Knowing

I don’t always know what Enough is, but I know that too much is what is stuffed and piled and packed around my house. In an effort to lift myself up spirit, mind and body I have been culling my bookshelves and drawers ruthlessly boxing things up and carting them to local charities. I even took to shredding numerous old journals that are really nothing but scribbled out drivel that I needed to empty from my crowded mind so I could concentrate on other things. I thought I had done away with the journals when I found a few more today. They were tucked into the hard little overnight case put under the computer table here to put my feet on like a makeshift footstool. They were the last three years worth of day-to-day scribble of life stuff.
I sat down beside the shredder and opened up the cover to the first page of the first notebook and saw written at the top of the page August 11, 2006. My daughter, Seanna, died that same day one year later in 2007. The date stunned me. I turned off the shredder and just sat staring at the date thinking, “I didn’t know. I didn’t know.” On that day in 2006 I didn’t know we only had a year left and my writing reflected that. I talked about summer things and children’s squabbles and things I looked forward to and the things I didn’t look forward to. On all the pages that followed it was just our lives as they were then. Love, pain, fear, more love, more fear… And in between every line I saw pictures of us today, Seanna and I, doing the stuff we did the same way every day. The way we touched, the way we looked at each other, the way we sat together, played together, bathed and dressed and napped together. And I just kept thinking, “I didn’t know. I didn’t know.”

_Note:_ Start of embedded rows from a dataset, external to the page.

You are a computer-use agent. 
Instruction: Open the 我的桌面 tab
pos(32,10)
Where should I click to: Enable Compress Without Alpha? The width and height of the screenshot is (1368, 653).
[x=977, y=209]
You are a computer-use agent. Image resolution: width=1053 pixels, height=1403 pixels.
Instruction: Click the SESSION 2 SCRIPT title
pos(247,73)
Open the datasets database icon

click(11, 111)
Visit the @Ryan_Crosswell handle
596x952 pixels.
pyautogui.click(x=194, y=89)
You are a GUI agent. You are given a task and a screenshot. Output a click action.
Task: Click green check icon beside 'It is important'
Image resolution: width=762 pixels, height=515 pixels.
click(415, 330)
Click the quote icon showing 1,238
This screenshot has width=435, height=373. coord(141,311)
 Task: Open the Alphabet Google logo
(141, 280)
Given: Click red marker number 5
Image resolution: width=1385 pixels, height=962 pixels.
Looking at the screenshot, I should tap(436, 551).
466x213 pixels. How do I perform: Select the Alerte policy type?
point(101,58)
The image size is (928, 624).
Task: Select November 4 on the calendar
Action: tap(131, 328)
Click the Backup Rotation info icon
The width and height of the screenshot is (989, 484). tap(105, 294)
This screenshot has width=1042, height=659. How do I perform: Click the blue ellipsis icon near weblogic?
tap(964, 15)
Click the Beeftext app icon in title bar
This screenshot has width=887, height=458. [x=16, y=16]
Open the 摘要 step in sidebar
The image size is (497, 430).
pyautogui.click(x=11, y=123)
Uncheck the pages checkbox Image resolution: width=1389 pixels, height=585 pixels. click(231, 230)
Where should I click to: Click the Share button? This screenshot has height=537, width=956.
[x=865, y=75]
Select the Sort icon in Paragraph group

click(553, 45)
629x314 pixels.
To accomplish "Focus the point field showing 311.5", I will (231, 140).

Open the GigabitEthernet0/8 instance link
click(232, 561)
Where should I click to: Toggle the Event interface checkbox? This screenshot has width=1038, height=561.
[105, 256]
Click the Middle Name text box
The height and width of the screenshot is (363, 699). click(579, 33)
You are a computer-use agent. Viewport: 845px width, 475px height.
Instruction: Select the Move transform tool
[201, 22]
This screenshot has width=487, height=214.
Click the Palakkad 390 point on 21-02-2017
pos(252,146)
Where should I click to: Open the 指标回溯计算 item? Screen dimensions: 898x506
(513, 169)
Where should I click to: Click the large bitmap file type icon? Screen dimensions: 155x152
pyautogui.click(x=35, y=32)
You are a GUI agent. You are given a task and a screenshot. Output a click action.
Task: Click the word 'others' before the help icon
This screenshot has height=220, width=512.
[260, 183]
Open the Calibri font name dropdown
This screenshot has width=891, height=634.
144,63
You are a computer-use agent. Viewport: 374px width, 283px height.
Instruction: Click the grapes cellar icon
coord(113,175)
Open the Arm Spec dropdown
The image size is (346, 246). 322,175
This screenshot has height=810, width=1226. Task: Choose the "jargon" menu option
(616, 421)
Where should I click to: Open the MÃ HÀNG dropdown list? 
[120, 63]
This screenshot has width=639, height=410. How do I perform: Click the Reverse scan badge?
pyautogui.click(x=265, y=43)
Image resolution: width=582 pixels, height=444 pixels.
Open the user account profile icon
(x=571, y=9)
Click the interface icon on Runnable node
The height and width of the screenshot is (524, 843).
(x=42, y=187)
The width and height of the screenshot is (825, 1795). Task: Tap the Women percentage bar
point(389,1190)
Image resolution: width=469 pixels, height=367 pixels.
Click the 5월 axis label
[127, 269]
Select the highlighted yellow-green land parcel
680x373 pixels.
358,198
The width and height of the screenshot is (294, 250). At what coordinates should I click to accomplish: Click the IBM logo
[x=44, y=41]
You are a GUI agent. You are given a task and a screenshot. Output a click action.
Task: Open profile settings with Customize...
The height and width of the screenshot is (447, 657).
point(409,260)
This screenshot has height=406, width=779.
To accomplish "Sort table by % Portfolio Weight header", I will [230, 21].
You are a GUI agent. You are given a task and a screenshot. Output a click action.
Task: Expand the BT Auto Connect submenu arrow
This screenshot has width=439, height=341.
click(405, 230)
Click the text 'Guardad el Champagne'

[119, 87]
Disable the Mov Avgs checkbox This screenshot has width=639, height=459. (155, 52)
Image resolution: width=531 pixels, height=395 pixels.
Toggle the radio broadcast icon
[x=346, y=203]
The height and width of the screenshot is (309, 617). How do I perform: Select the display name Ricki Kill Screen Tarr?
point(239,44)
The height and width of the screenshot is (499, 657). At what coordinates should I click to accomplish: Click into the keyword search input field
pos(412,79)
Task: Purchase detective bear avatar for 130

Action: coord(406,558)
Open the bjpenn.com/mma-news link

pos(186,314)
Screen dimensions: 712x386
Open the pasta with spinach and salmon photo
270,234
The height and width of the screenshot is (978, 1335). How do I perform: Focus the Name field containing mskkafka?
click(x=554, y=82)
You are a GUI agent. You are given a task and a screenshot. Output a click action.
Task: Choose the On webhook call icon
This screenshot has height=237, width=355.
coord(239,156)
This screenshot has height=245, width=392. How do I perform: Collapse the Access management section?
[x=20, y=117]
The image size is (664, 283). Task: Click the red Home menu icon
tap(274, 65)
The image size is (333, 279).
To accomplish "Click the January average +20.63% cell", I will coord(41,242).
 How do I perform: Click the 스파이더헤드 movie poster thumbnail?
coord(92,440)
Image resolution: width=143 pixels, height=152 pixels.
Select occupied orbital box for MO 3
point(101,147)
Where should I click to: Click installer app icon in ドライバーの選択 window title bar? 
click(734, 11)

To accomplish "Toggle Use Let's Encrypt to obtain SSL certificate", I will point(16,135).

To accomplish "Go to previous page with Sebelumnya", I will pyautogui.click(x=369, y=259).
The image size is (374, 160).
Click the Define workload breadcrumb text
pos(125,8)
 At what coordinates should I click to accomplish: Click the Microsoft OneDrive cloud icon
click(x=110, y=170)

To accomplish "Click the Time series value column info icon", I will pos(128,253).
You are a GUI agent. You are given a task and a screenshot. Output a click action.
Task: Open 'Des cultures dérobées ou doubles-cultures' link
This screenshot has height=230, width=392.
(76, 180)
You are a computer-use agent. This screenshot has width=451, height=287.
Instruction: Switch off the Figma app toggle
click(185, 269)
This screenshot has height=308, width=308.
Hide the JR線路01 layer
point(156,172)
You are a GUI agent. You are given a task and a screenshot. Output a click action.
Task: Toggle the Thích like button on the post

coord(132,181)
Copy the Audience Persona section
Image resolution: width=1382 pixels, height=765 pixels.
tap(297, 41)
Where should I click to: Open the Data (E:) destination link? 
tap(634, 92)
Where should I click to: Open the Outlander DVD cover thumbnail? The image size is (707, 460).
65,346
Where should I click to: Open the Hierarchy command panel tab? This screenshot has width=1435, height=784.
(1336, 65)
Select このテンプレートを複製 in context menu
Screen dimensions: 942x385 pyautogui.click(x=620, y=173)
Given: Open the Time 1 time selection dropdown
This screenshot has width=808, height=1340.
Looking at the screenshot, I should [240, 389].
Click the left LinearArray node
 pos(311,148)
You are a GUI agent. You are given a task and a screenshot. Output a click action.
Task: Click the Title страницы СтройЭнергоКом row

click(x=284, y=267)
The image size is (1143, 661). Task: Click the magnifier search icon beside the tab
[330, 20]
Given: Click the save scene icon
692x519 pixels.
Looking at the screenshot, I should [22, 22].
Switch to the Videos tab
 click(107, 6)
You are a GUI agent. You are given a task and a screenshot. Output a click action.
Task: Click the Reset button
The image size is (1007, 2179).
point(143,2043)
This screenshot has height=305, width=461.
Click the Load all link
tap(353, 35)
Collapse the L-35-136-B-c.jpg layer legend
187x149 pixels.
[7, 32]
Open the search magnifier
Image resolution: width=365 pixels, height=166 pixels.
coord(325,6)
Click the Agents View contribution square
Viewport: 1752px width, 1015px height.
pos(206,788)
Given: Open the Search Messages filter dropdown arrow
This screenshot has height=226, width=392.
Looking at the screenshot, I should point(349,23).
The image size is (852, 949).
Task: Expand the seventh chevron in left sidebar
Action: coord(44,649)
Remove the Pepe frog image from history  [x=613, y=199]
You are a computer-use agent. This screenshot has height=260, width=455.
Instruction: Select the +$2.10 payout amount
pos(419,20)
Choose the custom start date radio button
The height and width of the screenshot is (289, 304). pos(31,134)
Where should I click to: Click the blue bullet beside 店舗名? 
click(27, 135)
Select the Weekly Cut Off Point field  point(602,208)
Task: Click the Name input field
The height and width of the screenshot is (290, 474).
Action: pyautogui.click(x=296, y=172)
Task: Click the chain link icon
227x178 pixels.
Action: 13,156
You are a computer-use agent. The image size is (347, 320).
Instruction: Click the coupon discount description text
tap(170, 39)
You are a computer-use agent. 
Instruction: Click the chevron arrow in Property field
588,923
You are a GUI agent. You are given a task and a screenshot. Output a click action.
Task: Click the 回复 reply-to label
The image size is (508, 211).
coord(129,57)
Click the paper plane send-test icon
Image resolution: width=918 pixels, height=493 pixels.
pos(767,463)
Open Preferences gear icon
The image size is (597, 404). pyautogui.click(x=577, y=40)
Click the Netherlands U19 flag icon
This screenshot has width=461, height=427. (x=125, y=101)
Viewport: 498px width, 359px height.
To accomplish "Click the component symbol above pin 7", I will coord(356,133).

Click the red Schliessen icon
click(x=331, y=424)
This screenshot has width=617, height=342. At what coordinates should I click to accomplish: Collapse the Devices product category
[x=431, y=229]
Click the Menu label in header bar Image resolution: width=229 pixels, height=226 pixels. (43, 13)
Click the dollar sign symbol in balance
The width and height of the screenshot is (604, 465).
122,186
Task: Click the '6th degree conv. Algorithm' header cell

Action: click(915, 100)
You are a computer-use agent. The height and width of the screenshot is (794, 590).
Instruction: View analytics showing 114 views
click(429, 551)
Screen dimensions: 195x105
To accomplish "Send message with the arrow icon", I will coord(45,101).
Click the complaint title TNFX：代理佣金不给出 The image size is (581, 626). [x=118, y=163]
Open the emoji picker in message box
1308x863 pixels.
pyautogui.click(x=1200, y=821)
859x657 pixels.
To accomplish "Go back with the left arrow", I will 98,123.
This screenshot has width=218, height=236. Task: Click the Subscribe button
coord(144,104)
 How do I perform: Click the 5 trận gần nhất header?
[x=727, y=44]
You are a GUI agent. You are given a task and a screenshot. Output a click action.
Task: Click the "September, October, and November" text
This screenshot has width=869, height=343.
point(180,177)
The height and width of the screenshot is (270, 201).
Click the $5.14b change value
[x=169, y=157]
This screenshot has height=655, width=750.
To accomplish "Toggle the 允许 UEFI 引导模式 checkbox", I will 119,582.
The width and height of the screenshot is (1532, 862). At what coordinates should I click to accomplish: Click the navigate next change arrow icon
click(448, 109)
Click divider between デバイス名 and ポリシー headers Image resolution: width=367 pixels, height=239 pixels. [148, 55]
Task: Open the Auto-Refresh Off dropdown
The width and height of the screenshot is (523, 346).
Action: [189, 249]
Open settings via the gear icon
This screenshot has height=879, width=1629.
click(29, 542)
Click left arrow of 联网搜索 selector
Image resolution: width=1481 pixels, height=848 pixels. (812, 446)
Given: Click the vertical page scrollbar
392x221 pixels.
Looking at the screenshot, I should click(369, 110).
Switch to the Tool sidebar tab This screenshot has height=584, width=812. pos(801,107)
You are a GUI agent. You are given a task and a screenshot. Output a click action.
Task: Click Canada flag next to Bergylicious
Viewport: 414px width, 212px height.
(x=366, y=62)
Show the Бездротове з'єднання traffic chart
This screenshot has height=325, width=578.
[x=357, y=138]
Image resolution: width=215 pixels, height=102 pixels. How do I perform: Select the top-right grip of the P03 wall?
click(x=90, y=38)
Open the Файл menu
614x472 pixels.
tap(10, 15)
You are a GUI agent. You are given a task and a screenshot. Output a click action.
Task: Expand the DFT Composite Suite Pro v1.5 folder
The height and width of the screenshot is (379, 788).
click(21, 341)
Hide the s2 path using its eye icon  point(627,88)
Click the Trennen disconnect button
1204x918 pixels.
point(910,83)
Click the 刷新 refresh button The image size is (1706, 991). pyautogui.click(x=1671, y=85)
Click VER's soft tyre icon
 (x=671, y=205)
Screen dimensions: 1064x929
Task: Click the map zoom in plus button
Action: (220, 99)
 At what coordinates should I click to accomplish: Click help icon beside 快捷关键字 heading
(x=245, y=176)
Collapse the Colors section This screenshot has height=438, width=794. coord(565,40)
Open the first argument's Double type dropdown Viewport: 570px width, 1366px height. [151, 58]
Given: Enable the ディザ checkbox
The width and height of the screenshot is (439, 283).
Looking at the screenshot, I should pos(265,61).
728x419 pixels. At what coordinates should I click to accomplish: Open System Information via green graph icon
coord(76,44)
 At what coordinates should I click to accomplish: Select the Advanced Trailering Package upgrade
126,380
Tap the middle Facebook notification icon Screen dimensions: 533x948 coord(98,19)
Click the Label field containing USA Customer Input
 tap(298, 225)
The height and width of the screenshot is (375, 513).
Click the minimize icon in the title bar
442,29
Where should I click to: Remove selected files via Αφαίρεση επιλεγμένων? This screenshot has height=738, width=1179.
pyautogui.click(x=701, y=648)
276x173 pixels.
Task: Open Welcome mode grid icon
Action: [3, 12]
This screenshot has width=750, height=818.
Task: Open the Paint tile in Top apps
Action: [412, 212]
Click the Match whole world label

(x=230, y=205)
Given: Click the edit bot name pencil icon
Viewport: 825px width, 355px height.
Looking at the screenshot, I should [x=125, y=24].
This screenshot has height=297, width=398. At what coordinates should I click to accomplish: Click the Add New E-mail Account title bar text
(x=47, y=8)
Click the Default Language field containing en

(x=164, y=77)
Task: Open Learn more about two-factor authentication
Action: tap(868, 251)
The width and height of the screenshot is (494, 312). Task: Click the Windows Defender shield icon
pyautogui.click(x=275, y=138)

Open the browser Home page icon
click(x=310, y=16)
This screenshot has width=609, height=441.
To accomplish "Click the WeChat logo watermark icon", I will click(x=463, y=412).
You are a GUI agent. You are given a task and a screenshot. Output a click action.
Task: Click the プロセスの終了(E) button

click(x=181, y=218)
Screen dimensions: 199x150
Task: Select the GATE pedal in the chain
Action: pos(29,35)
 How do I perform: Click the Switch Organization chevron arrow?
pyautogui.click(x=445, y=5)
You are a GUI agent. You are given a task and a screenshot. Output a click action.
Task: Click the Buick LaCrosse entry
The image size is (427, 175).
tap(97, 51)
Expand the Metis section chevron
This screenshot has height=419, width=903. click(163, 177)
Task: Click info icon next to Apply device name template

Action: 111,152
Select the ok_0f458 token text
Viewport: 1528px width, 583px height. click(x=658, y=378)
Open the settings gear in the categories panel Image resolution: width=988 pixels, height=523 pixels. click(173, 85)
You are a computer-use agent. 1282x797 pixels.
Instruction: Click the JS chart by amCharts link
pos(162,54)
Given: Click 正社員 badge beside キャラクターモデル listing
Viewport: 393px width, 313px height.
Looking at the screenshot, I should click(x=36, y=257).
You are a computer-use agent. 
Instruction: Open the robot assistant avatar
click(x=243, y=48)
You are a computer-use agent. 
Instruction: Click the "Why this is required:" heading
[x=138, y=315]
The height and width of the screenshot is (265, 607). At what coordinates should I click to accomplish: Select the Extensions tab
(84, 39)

Eventually I had read my thoughts and details of the time between then and her death when I stopped writing, where the journal abruptly ends, and I set to shredding them all up while the tears gathered in my throat and just bulged up there. Soon the shredder was too slow and I was too…something…and I simply tore all the remaining pages to shreds and deposited them in the recycling bag. There were no special details about things Seanna and I did together that needed to be saved in those journals. All the details that mattered then or now are in my mind and heart. But I had a question that begged answering: If you’d known on that day you had exactly one year left together what would you have done and what wouldn’t you have done with Seanna?

It’s been a long evening since the journals met their fate and I’ve spent nearly all of it sitting quietly listening to a clock tick and wondering, “What would I do that I didn’t do?” I didn’t know. We were very affectionate and I told her constantly all the things I loved about her. So I wondered, “What would I do more of?” Still, I didn’t know. To be more affectionate or spend even more time in each other’s company would have been ridiculous as much as we were already huggy-kissy-hand-holding people. So I wondered, “What wouldn’t I have done?” I thought I’d dig up a few answers here. I spent a long time on this one, but I still didn’t know. We struggled to make sure she got the most out of being alive by putting our faith in the truism that ‘change is life’ and insisting she grow and learn to be independent as possible when she struggled as hard as she could to maintain the total dependence that was easier. I know that independence made her happier than she would have been otherwise. I wouldn’t take back any of the struggle.

Sitting here after all that musing I have to admit we didn’t lose anything by not knowing. Lord, but that’s got to be worth something, something real big, you know? I’m having trouble feeling that specifically. I still just have those tears in my throat and a knowing that I ‘lucked out’ big time in one way but still hurt too much to feel lucky yet. It’s been a while since her death now but I’ve been avoiding myself and herself, if you know what I mean, for nearly all the time since. It’s good I got rid of those journals, those makeship placeholders. Time passed needs to be acknowledged and I need to stop waiting for some mysterious future date to start living and enjoying my life again. This waiting, however, is not new to me. I’m a wait-er. Thankfully, I’m also a ponderer and I’ll give some more thought to this knowing/not knowing business.